We can add our own ratings vector to the existing data set to include in the model.
R = data['R']
Y = data['Y']
Y = np.append(Y, ratings, axis=1)
R = np.append(R, ratings != 0, axis=1)
Y.shape, R.shape, ratings.shape
((1682L, 944L), (1682L, 944L), (1682L, 1L))
We're not just about ready to train the collaborative filtering model. We just need to define some variables and normalize the ratings.
movies = Y.shape[0] # 1682
users = Y.shape[1] # 944
features = 10
learning_rate = 10.
X = np.random.random(size=(movies, features))
Theta = np.random.random(size=(users, features))

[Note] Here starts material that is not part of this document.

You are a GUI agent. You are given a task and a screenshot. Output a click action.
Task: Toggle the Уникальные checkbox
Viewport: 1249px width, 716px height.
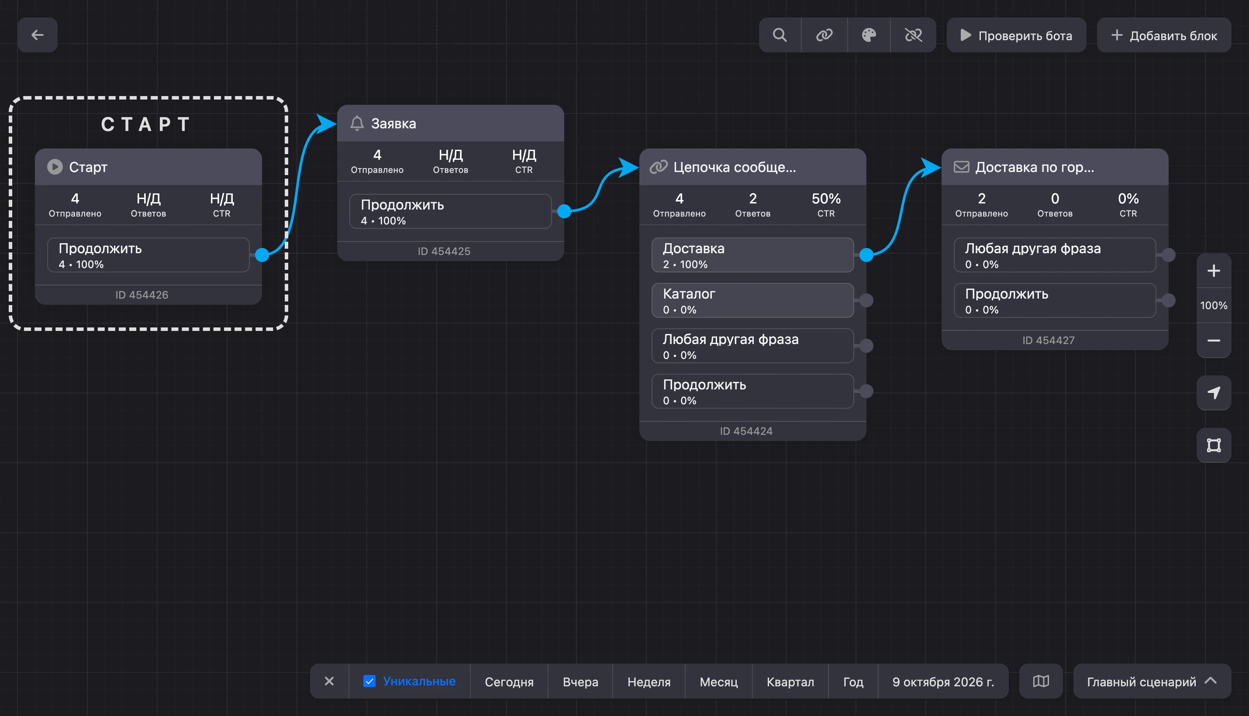(x=369, y=681)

params = np.concatenate((np.ravel(X), np.ravel(Theta)))
X.shape, Theta.shape, params.shape
((1682L, 10L), (944L, 10L), (26260L,))
Ymean = np.zeros((movies, 1))
Ynorm = np.zeros((movies, users))
for i in range(movies):
idx = np.where(R[i,:] == 1)[0]
Ymean[i] = Y[i,idx].mean()
Ynorm[i,idx] = Y[i,idx] - Ymean[i]
Ynorm.mean()
5.5070364565159845e-19
from scipy.optimize import minimize
fmin = minimize(fun=cost, x0=params, args=(Ynorm, R, features, learning_rate),
method='CG', jac=True, options={'maxiter': 100})
fmin
status: 1 success: False njev: 149 nfev: 149 fun: 38953.88249706676 x: array([-0.07177334, -0.08315075, 0.1081135 , ..., 0.1817828 , 0.16873062, 0.03383596]) message: 'Maximum number of iterations has been exceeded.' jac: array([ 0.01833555, 0.07377974, 0.03999323, ..., -0.00970181, 0.00758961, -0.01181811])
X = np.matrix(np.reshape(fmin.x[:movies * features], (movies, features)))
Theta = np.matrix(np.reshape(fmin.x[movies * features:], (users, features)))
X.shape, Theta.shape
((1682L, 10L), (944L, 10L))
Our trained parameters are now in X and Theta. We can use these to create some recommendations for the user we added.
predictions = X * Theta.T
my_preds = predictions[:, -1] + Ymean
my_preds.shape
(1682L, 1L)
sorted_preds = np.sort(my_preds, axis=0)[::-1]
sorted_preds[:10]
matrix([[ 5.00000264], [ 5.00000249], [ 4.99999831], [ 4.99999671], [ 4.99999659], [ 4.99999253], [ 4.99999238], [ 4.9999915 ], [ 4.99999019], [ 4.99998643]])
That gives us an ordered list of the top ratings, but we lost what index those ratings are for. We actually need to use argsort so we know what movie the predicted rating corresponds to.
idx = np.argsort(my_preds, axis=0)[::-1]
idx
matrix([[1188], [1499], [1200], ..., [1660], [1493], [ 829]], dtype=int64)
print("Top 10 movie predictions:")
for i in range(10):
j = int(idx[i])
print('Predicted rating of {0} for movie {1}.'.format(str(float(my_preds[j])), movie_idx[j]))
Top 10 movie predictions: Predicted rating of 5.00000264002 for movie Prefontaine (1997). Predicted rating of 5.00000249142 for movie Santa with Muscles (1996). Predicted rating of 4.99999831018 for movie Marlene Dietrich: Shadow and Light (1996) . Predicted rating of 4.9999967124 for movie Saint of Fort Washington, The (1993). Predicted rating of 4.99999658864 for movie They Made Me a Criminal (1939). Predicted rating of 4.999992533 for movie Someone Else's America (1995). Predicted rating of 4.99999238336 for movie Great Day in Harlem, A (1994). Predicted rating of 4.99999149604 for movie Star Kid (1997). Predicted rating of 4.99999018592 for movie Aiqing wansui (1994). Predicted rating of 4.99998642746 for movie Entertaining Angels: The Dorothy Day Story (1996).
The recommended movies don't actually line up that well with what's in the exercise text. The reason why isn't too clear and I haven't found anything to account for it. If you spot a mistake somewhere, please let me know. Even if there's some minor difference or a step in the original exercise that I missed, the bulk of the example is accurate.
That concludes the exercise and this notebook series! I hope you learned as much as I did. Thanks for reading.